### Written tasks
a - Set down the stretch of the hit-metering email from "On Wed, 20 Nov 1996, Benjamin" through "Subject: Re: Hit-metering: to Proposed Standard?", word for word.
b - List the header field names that appear in the message quoted in the hit-metering email.
c - Write what comes next in the hit-metering email, starting after its last sentence.

### Document extract

● ● ● ● ● ● ●

Re: Hit-metering: to Proposed Standard?

On Wed, 20 Nov 1996, Benjamin Franz wrote:

> Date: Wed, 20 Nov 1996 05:22:56 -0800 (PST)
> From: Benjamin Franz <snowhare@netimages.com>
> To: http-wg%cuckoo.hpl.hp.com@hplb.hpl.hp.com
> Subject: Re: Hit-metering: to Proposed Standard? 
> 
> On Wed, 20 Nov 1996, Roy T. Fielding wrote:
> > 
> > I still don't believe that such count-forwarding is appropriate for a
> > proposed standard (experimental is okay), since I don't think that
> > people disable caching just to record hit-counts (which are already
> > known not to be an accurate measure of readers).  Most people disable
> > caching by accident, and those that do it on purpose are normally
> > looking for Referer and IP/hostname (more than just a request count).

● ● ● ● ● ● ●

### Record excerpts
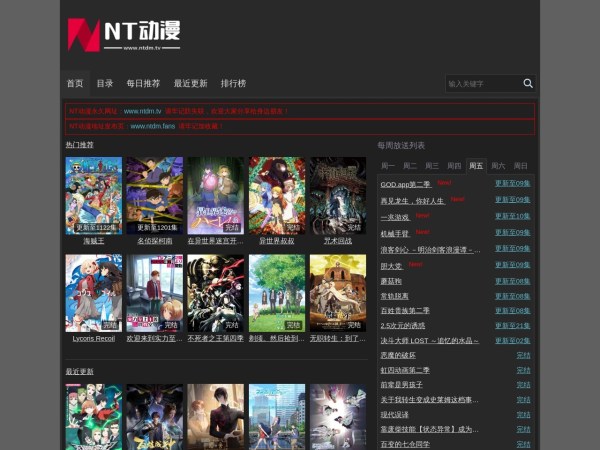This screenshot has height=450, width=600.
Task: Open the 名侦探柯南 cover image
Action: point(154,195)
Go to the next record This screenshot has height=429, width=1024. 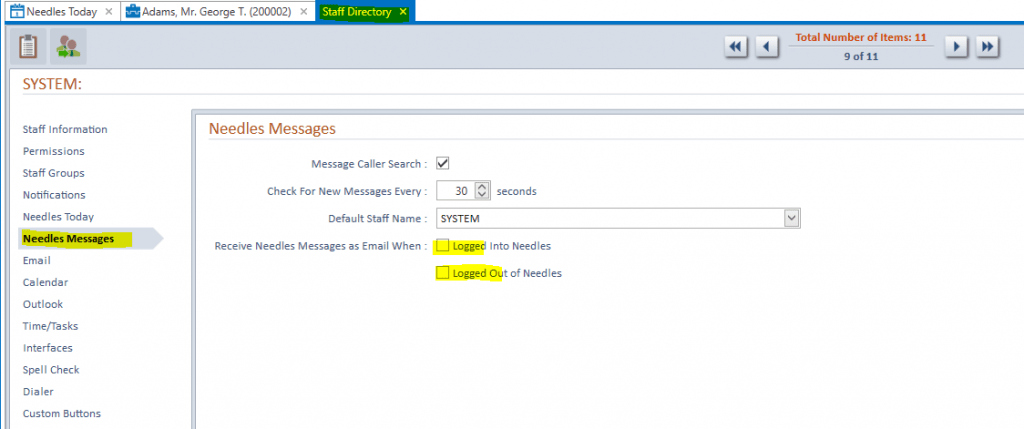click(956, 46)

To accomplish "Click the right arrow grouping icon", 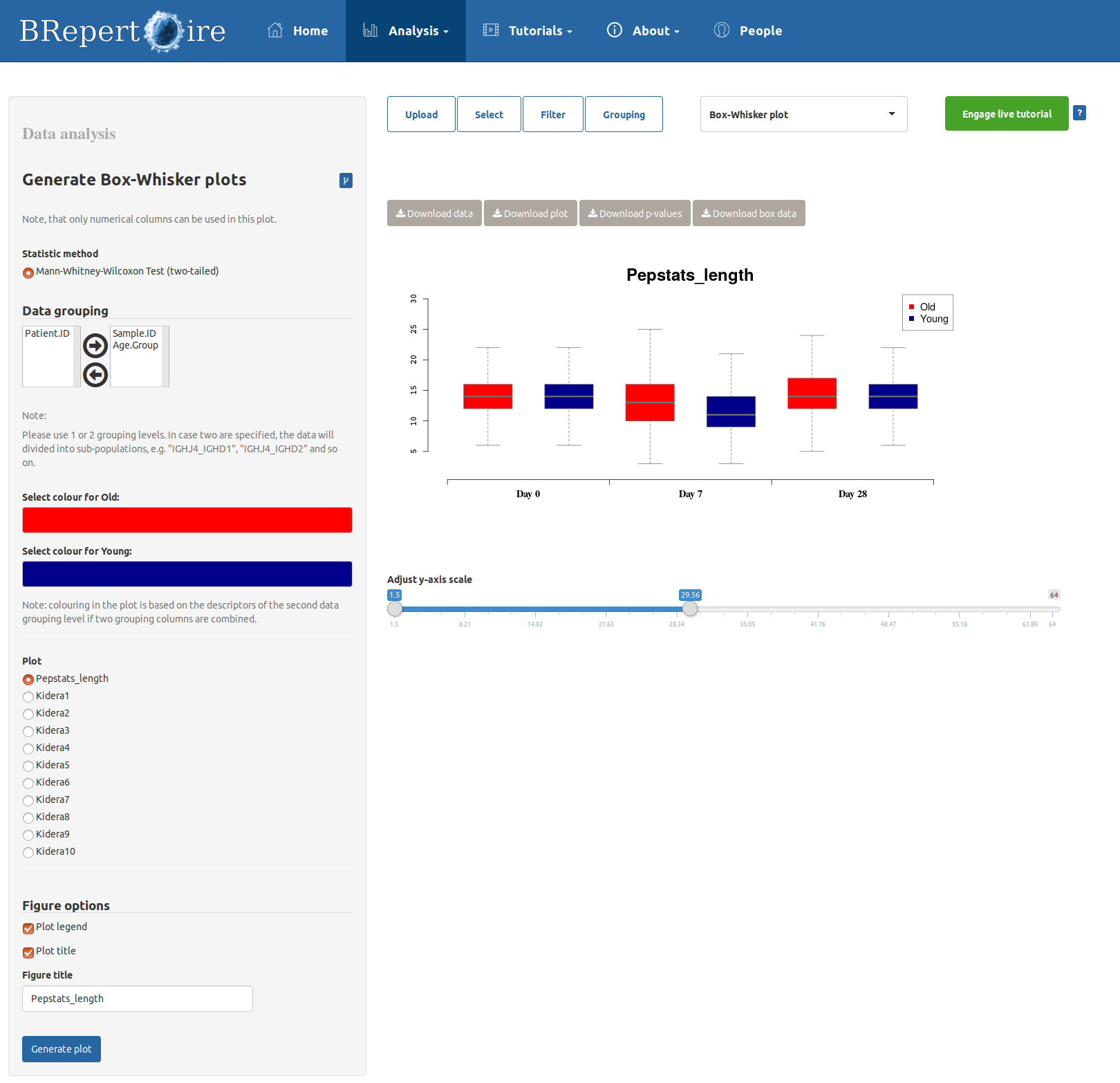I will click(95, 345).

● ● ● ● ● ● ●

### Task-by-task outputs
a -
On Wed, 20 Nov 1996, Benjamin Franz wrote:

> Date: Wed, 20 Nov 1996 05:22:56 -0800 (PST)
> From: Benjamin Franz <snowhare@netimages.com>
> To: http-wg%cuckoo.hpl.hp.com@hplb.hpl.hp.com
> Subject: Re: Hit-metering: to Proposed Standard?

b - Date, From, To, Subject

c -
I havne't been following this thread very closely and I don't claim to know
the answers but I can't let that pass.  A lot of people are billing based on
hit count and deliberately disabling caching so as to get that data as well
as other data.  That's was the experts at the W3C sponsored meeting some
months ago in Cambridge Mass (on how to decrease melt-down caused by web
traffic) who had studied the matter had to say. 

> ...
> 
> Attempts to finess the system for the sake of improving hit counting are
> doomed from the start by the simple fact that most *browsers* have their
> own user selectable options for caching that are completely independant of
> the standards: 'Check every time','Check once per session', 'Never check'.
> This *alone* is enough to make efforts to make proxies report hits nearly
> irrelevant. Are they reporting 20 repeat hits from someone who 'checks
> every time' or 1 new hit each from people who 'Never check'? You don't
> know. We don't know. NO ONE knows. A server can *guess* based on referrer
> and IP address in their logs, or come very close to exact counts by
> anti-caching. But the necessary abstraction of data by the proxies on
> summary reports for hit-metering will defeat these efforts in log
> analysis and passing raw log information would defeat the *purpose* of
> proxies. 

Perfection is not generally needed for utility.

> ...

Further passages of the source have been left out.